A l’occasion d’un rangement de grenier familial, je retrouve un assignat de 125 livres. Il a été créé le 28 septembre 1793, huit mois après le guillotinage de Louis XVI. J’ai toujours un étrange sentiment de toucher un billet qui a traversé les siècles, sans que je ne puisse jamais retrouver ses pérégrinations, car la monnaie anonymise l’histoire sinueuse des hommes.
Que furent les assignats ?
Au moment de la Révolution française, la France est au bord de la faillite. En 1789, Talleyrand propose une nationalisation des biens de l’Église, dont le montant est évalué à deux à trois milliards de livres de l’époque. L’Assemblée nationale décide alors de mettre les biens du clergé à la disposition de la Nation.
Le problème est que la vente des biens ecclésiastiques prend du temps et empêche des recettes budgétaires rapides. Les autorités françaises décident alors de créer une « Caisse de l’Extraordinaire » destinée à émettre du papier-monnaie qui représente la valeur des biens cléricaux (ou nationaux).
Initialement, en décembre 1789, cette Caisse émet 400 millions de billets.
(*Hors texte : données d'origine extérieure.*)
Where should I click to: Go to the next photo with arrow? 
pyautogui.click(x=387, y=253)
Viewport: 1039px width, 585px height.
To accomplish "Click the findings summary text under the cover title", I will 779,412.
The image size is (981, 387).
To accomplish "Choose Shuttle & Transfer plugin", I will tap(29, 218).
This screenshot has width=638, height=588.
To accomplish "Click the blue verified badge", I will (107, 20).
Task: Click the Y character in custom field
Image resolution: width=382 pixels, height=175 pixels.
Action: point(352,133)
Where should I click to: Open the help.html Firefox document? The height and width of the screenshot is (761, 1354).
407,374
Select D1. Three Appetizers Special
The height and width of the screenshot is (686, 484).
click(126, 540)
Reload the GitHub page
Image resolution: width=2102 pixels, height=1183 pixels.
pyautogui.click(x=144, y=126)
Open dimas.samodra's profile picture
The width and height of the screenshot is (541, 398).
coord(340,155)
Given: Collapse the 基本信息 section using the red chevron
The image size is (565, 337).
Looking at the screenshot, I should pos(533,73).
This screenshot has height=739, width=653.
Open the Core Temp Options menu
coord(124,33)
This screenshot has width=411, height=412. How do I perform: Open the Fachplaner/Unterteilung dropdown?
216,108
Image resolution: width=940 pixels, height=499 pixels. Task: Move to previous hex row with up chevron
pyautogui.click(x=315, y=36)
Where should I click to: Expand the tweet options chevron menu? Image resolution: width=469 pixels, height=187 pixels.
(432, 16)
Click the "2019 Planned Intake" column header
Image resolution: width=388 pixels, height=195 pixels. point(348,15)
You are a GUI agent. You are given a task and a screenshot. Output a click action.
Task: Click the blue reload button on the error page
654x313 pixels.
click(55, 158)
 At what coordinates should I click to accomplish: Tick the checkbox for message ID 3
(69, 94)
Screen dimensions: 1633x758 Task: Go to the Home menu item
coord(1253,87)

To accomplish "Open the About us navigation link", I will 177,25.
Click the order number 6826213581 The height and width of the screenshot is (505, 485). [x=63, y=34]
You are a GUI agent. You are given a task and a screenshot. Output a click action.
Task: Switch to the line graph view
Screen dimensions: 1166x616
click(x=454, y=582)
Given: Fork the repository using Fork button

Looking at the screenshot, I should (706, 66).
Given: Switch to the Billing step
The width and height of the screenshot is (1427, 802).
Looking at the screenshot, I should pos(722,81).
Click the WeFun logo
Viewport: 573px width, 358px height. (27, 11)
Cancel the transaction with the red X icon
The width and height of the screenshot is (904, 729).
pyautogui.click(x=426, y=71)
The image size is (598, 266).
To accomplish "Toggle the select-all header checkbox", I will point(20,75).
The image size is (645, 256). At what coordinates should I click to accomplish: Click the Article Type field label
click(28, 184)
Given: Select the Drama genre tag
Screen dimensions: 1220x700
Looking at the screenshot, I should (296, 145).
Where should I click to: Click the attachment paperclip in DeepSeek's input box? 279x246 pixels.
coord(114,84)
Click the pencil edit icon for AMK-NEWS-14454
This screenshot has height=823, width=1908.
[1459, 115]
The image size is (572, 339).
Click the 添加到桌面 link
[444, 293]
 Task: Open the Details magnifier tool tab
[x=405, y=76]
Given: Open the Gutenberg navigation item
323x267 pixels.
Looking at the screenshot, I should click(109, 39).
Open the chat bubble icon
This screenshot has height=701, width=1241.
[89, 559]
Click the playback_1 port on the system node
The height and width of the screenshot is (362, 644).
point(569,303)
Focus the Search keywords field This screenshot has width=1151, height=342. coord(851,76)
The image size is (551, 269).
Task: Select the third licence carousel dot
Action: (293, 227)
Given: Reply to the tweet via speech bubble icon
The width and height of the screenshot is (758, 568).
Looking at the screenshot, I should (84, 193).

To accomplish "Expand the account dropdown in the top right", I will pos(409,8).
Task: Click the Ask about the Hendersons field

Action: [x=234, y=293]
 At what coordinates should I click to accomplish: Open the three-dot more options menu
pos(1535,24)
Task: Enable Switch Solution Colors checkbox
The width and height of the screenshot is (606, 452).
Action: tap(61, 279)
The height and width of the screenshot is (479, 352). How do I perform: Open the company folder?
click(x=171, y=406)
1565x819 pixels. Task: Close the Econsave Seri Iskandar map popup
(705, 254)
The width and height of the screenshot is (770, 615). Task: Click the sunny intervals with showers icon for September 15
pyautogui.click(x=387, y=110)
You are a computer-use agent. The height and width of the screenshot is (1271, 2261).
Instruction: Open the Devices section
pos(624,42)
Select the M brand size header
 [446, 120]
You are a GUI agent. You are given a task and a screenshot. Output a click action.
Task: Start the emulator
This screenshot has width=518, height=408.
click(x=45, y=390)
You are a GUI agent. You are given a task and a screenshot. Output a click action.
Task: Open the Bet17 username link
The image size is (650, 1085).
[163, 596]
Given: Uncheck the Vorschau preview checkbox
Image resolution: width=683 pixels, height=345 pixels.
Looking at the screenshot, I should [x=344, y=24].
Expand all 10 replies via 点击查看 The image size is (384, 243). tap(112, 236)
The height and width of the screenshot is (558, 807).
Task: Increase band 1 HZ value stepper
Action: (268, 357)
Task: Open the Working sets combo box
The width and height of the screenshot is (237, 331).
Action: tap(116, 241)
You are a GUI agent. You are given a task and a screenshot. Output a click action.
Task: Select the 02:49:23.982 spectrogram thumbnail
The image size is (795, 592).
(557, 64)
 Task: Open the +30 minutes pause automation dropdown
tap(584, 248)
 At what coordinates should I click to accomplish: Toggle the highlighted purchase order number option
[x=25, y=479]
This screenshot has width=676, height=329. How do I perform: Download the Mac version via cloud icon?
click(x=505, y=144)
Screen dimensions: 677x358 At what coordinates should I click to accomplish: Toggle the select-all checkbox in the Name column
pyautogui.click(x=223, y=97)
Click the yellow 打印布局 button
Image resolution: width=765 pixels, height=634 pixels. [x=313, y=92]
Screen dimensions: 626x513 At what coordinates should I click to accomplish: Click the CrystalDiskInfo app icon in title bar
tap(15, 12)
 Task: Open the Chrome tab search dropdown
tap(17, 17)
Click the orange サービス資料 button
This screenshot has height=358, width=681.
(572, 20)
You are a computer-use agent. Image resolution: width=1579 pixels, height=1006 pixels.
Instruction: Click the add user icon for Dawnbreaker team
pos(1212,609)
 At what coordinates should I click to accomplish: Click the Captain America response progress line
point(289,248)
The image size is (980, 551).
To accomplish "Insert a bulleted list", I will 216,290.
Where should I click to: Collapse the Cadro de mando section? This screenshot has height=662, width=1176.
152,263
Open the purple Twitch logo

Ces premiers assignats étaient conçus comme des bons d'achat pour les biens nationaux.
Puis, à partir d'avril 1790, de nouvelles émissions d'assignats, non porteuses d'intérêt et en coupures plus petites, furent transformées en véritable monnaie fiduciaire pour faire face aux dépenses de l'État.
Ces derniers sont gagés sur la vente prévue de biens nationaux. Toute personne qui désire acheter des biens cléricaux doit le faire avec des assignats. Il faut donc que les particuliers les achètent préalablement, essentiellement avec de l’or.
Mais les assignats sont facilement falsifiables, et l’Angleterre en profite pour inonder la France de billets contrefaits. Progressivement, les pièces métalliques ne circulent plus, car elles sont thésaurisées, tandis que les assignats circulent de plus en plus vite. Rapidement, le système s’emballe. En 1796, le montant des assignats atteint 45 milliards de livres, devenus sans valeur dans un contexte d’hyperinflation et de pénurie. C’est la ruine.
En réaction, les particuliers accentuent la thésaurisation des pièces d’or et d’argent. La dépression économique s’installe alors que toutes les mesures sont tentées pour éteindre la déliquescence de la monnaie : cours forcé de l’assignat, interdiction de l’exportation des métaux précieux, fermeture de la Bourse, fin de la publication des cours de change, blocage des prix et salaires, etc.
Après sa prise de pouvoir, Napoléon crée la Banque de France en 1800, lui confie un monopole d’émission monétaire et crée le franc germinal (ou franc-or), à la stabilité incontestée jusqu’en 1928.
Ceci rappelle les prophétiques paroles du contrôleur des finances du Royaume de France entre 1769 et 1774, l’abbé Terray, qui disait que « la banqueroute est nécessaire, une fois tous les siècles, afin de mettre l’État au pair ».